Intensity is important to add into your exercise program — regularly if you’re less active, or periodically if you’re more active. Intensity in this context means elevating your heart rate, sometimes abruptly and often very high. This allows the heart to adapt to stressful situations, physically or psychologically.
Intensity conditions the heart to increase or retain its ejection fraction, the power of its pump to circulate blood through the body. Healthy circulation is good, both in resting and in activity.
While it’s true that more people need to get up and exercise, what’s not too clear is how much is right for the heart. Different organizations and even various experts give different answers to how much is right. But there’s no clear answer.
The health of your heart relies on multiple factors, and exercise is only one. Many people over-emphasize exercise, both in volume and intensity. If chronic high-intensity exercise brings joy, then that’s one thing. But many data show that such high volume and intensity may not be required for improved body composition or is even necessarily better for the heart.

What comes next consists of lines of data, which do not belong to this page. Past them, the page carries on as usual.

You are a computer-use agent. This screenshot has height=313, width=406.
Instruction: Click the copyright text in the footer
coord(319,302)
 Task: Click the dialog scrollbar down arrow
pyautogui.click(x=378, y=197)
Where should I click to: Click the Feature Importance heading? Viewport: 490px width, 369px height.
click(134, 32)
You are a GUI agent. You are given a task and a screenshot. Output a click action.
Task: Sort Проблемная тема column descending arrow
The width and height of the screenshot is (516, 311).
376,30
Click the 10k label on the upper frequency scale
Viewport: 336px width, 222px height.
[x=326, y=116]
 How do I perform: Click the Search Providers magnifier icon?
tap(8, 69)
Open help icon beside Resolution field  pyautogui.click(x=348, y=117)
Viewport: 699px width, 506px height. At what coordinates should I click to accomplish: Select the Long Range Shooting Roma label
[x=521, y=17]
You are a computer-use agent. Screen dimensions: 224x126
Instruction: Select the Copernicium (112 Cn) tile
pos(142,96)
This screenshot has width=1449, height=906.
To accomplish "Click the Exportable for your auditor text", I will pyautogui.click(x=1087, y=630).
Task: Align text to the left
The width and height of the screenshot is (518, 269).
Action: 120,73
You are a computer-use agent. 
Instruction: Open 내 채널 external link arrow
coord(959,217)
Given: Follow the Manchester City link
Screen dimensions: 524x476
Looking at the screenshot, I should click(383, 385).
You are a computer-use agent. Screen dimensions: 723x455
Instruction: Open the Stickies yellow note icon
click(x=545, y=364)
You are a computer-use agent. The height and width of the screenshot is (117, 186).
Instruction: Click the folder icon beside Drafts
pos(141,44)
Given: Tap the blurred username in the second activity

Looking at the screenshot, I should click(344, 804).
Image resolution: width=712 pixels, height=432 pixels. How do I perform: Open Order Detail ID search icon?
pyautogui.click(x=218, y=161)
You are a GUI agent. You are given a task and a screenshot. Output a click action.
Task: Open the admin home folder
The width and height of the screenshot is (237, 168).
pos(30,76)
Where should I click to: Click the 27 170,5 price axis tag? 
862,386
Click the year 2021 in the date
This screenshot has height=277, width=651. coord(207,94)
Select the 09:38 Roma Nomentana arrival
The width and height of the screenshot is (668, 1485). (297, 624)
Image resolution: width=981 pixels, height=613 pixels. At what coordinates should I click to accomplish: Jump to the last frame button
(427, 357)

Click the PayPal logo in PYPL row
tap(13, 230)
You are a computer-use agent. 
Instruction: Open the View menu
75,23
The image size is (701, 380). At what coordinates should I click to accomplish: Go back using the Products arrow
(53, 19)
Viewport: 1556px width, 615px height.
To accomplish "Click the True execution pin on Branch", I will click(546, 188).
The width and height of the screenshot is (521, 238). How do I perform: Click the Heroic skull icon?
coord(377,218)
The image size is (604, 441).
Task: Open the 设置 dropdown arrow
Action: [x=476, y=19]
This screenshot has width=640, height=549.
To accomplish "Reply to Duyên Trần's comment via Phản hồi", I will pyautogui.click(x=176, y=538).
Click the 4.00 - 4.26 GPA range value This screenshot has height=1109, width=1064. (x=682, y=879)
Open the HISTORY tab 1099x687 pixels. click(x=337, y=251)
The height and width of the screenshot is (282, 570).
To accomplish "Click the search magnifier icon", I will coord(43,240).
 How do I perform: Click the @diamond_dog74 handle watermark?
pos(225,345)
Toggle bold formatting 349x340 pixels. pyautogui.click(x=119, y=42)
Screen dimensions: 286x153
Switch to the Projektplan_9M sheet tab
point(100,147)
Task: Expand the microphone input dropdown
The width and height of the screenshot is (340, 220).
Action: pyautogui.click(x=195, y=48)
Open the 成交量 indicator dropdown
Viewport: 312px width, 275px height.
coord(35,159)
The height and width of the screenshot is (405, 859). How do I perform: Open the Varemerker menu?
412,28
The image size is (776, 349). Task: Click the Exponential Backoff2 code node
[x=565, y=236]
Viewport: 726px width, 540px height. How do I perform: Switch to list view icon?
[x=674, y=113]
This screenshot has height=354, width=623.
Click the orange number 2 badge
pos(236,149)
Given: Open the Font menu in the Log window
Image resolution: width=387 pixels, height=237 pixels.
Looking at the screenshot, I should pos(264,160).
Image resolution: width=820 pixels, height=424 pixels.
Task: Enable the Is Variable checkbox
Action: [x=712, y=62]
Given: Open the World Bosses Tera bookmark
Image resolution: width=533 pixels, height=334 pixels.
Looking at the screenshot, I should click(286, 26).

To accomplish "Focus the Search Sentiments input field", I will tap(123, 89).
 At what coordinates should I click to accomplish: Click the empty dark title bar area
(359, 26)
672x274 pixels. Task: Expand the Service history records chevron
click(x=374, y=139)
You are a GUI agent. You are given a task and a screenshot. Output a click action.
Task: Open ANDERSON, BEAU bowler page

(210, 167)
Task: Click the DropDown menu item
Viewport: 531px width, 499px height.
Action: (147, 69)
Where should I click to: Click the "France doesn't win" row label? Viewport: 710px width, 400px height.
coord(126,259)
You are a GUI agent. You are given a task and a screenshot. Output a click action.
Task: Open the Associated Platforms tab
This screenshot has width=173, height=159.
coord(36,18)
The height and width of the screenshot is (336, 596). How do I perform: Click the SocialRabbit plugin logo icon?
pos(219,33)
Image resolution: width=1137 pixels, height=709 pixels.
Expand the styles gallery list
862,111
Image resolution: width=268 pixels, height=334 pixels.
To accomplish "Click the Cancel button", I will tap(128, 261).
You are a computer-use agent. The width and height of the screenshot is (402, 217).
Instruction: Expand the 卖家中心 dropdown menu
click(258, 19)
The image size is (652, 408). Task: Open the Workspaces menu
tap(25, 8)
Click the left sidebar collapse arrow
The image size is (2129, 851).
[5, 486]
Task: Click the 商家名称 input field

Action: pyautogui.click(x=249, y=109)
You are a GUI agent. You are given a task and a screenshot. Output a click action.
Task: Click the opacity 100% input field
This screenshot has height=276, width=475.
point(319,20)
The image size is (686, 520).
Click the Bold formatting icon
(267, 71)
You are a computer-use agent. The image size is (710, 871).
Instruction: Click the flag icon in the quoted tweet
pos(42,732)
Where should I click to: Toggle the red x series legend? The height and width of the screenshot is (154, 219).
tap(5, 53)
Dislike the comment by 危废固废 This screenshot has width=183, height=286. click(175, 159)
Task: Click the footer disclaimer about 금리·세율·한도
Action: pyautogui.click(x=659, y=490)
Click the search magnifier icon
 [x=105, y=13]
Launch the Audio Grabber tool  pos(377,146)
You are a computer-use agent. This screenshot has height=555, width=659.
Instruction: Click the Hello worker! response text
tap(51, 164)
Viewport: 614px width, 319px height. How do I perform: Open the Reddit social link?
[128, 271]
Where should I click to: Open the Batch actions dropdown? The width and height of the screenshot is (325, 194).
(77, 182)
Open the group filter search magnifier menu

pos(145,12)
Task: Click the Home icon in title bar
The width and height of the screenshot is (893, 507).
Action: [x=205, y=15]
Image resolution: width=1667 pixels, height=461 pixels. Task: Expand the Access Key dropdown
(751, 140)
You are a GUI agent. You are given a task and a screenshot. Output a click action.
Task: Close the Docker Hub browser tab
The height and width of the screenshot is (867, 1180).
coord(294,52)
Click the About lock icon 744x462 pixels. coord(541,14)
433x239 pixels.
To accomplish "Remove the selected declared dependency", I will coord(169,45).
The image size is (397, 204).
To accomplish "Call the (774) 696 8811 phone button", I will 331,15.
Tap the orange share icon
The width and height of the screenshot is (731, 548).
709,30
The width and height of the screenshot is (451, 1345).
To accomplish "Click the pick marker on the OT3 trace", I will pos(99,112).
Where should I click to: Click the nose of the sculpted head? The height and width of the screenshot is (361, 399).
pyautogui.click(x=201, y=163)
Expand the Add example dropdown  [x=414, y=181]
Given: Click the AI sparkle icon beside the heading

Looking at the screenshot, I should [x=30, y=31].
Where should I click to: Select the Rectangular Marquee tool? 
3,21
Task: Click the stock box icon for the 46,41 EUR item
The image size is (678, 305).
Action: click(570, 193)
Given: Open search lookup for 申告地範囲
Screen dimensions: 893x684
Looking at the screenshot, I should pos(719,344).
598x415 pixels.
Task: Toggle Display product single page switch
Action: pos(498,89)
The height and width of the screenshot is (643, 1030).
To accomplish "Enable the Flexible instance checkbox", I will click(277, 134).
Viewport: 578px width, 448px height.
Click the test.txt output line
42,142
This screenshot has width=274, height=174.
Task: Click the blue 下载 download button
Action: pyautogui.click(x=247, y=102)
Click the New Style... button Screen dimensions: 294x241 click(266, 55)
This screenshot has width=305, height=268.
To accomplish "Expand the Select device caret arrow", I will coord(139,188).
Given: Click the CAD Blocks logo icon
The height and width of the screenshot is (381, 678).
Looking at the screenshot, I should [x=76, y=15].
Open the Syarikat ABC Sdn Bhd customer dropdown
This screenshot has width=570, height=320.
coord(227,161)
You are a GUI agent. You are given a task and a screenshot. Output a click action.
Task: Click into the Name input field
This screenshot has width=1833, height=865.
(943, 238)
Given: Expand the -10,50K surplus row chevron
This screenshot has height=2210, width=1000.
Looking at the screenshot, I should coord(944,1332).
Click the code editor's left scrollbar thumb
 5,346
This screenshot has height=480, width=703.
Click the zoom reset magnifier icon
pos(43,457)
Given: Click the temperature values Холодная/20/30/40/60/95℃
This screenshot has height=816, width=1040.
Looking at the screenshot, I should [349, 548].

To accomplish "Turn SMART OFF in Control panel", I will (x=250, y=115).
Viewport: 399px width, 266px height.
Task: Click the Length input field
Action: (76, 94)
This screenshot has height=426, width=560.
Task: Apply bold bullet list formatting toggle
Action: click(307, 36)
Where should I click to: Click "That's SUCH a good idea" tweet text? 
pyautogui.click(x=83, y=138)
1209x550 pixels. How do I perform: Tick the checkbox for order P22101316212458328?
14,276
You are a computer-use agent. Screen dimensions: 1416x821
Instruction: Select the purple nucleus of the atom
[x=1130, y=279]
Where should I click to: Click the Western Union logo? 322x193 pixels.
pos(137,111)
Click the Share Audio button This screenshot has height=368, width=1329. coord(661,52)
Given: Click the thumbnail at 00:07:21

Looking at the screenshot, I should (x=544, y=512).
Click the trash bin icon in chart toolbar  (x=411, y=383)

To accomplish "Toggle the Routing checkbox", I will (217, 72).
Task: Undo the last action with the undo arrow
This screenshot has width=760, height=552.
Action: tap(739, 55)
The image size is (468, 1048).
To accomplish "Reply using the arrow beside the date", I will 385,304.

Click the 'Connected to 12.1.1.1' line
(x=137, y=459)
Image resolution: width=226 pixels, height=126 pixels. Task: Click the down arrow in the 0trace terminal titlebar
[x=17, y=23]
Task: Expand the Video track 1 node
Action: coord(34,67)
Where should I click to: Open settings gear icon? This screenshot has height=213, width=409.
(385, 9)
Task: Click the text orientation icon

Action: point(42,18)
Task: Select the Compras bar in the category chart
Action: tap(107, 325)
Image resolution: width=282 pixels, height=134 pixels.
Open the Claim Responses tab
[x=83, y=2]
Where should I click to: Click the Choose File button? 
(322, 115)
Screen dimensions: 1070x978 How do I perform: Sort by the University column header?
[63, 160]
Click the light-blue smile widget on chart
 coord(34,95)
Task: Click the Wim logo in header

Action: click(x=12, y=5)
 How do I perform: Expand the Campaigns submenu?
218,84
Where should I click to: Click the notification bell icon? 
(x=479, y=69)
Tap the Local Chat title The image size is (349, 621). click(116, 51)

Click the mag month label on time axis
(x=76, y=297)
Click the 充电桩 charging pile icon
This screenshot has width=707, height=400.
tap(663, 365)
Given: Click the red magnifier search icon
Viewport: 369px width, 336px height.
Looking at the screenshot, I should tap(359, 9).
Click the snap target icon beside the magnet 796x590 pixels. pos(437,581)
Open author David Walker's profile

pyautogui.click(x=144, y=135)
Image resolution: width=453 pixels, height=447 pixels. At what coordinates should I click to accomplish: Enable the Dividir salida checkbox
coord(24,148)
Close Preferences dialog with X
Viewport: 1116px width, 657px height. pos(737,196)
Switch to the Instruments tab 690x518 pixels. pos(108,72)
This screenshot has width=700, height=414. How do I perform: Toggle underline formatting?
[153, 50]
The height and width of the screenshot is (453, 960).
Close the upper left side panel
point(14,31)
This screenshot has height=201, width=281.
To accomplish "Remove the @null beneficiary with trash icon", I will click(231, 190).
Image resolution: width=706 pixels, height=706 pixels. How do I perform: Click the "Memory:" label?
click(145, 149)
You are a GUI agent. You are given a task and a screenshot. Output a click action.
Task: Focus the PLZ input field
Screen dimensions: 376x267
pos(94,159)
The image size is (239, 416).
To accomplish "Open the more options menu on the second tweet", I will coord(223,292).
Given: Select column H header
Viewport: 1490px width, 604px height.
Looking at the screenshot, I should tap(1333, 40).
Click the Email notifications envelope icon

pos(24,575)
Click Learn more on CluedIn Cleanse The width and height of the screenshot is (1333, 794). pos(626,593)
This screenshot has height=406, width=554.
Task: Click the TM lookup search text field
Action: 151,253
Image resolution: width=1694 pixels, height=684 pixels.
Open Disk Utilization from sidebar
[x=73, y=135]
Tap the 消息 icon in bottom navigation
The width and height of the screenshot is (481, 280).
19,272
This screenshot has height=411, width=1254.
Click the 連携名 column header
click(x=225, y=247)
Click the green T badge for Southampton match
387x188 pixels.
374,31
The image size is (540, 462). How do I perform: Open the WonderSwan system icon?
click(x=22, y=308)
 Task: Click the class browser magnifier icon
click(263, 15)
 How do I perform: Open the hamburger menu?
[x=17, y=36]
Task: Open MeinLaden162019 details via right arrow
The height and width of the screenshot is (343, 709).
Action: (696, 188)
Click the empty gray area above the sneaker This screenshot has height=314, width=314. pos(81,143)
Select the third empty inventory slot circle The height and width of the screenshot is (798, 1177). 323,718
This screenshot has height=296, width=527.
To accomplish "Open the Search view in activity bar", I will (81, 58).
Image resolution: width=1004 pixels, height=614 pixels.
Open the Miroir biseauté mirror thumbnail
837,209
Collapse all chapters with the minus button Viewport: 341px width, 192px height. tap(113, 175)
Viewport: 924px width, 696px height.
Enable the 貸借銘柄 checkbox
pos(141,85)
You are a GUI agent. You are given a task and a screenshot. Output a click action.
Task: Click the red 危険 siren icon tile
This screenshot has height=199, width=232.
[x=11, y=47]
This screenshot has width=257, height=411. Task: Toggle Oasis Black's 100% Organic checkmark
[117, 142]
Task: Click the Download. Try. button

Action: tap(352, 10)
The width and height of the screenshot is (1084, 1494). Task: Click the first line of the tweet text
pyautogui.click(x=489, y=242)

In fact, the stress of chronic high-intensity exercise may detract from heart and overall health. Chronic high-intensity exercise has been shown to increase oxidative stress, cortisol, inflammation, and down-regulation of anti-oxidative capacity. Good way to age quickly.
Also, the stress that “we must get in the exercise,” or the guilt of missing it, may negate whatever benefit that might have been gained from the exercise itself.
The heart probably benefits from regular activity, with a mixture of low intensity and periodic high intensity. The slight increase in cardiac pump rate that comes from casual walks, the high pump rate that comes from sprint work, and the increased contractile tension that comes from lifting weight are probably good inclusions for your heart.